Nicht der Big Apple, nicht Berlin oder andere zeitgeistige Standortwünsche junger Jazzmusiker: Für den 29-jährigen Pianisten musste es ausgerechnet die österreichische Metropole sein, die bisweilen als Welthauptstadt der Melancholie gilt, in der Entschleunigung oberste Bürgerpflicht sein soll und wo ein Piefke grundsätzlich schräge Blicke auf sich zieht. Nichts als Vorurteile, kontert Schatz.
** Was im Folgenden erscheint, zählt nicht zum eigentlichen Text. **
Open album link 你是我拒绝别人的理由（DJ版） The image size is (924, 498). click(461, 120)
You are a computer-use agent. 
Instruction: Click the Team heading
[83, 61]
„Ich kenne nur nette Leute, die mich so akzeptieren, wie ich bin, gehe jede Woche in den Musikverein, um mir klassische Konzerte anzuhören. Für den Jazzclub Porgy & Bess habe ich mir sogar eine Jahreskarte gekauft, ich kenne eine ganze Reihe von Musikern in meinem Alter, mit denen man regelmäßig spielen kann. An jeder Straßenecke gibt es Musik.“
Hier sei einfach alles „leiwand“. „Es geht sich aus“, wie der Wiener zu sagen pflegt. Seit gut zweieinhalb Jahren schlägt Benjamin Schatz nun schon hier seinen Klavierdeckel auf – nach Leipzig die nächste Stadt voller Kultur und Geschichte. Auf einer Herrentoilette hat er sogar schon sein absolutes Lieblingsspielzeug entdeckt. „Doch, echt wahr! In der Passage am Karlsplatz steht ein Klavier. Das Ganze nennt sich Operntoilette. Die Tasten sind kaputt, das Elfenbein abgeblättert. Ich habe versucht, mal darauf zu spielen. Ein paar Töne kommen raus.“

Ganz klar: Sein klassisches Klavierstudium an der Musikhochschule Trossingen, an der California State University in Long Beach sowie an der Musikhochschule Leipzig bei Professor Christof Taubert dringt durch jeden Song, nicht zuletzt wegen der hochfeinen Anschlagskultur des Protagonisten. „Aber was ich überhaupt nicht mag, ist so eine undefinierte Mischung aus Klassik und Jazz. Im Grunde genommen geht es mir vor allem darum, meine Musik zu realisieren“, betont Schatz. Und eigentlich käme er ja sowieso aus der Jazzecke, frühkindlich geprägt durch entsprechende Beschallungsmaßnahmen im Elternhaus, Louis Armstrong, das übliche Pflichtprogramm eben. Doch weil Papa und Mama schon bald das Talent des Sohnes erkannten, wollten sie ihm auf jeden Fall eine „anständige“ klassische Schule zuteil werden lassen.

Doch Benjamin Schatz ist kein Grübler, keiner, der sich nächtelang schlaflos im Bett herumwälzt aus Angst vor der Zukunft oder irgendetwas gewaltsam erzwingen will. Er genießt vielmehr den Augenblick, sei es in der Heimat von Strauß, Mozart und Zawinul, auf der Bühne oder vor einem Notenblatt.
„Ich versuche eigentlich nicht zu denken, beim Spielen wie auch beim Schreiben. Die intellektuelle Herangehensweise an den Jazz lähmt doch unser Bauchgefühl. Am wichtigsten sind mir Melodien. Wenn ich etwas komponiere, dann geht das ausschließlich über die Melodie. Selbst bei einem Solo will ich immer melodisch spielen. Und auf keinen Fall zu viel. Manchmal reduziere ich die Stücke immer weiter.“
Ein subtiler Häutungsprozess, den Schatz am Wiener Konservatorium bei Oliver Kent (Piano) und Andy Middleton (Komposition) sowie in Meisterkursen bei Cedar Walton, Mulgrew Miller, Kenny Werner, Marc Copland und Fred Hersch, einigen seiner größten Vorbilder an den Tasten, lernte. Alle angenehm egofreie Zeitgenossen, extrem zurückgenommen, sympathisch, bescheiden und ganz mit sich im Reinen. Für sie zählt nur die Musik, die Kraft ihrer Wirkung auf die Menschen. Der Typ, der sie mit ihren Fingern möglich macht, ist eigentlich überhaupt nicht wichtig. Benjamin lächelt schweigend. Höchste Zeit, diesen neuen Schatz des deutschen Jazz nach allen Regeln der Kunst zu entdecken.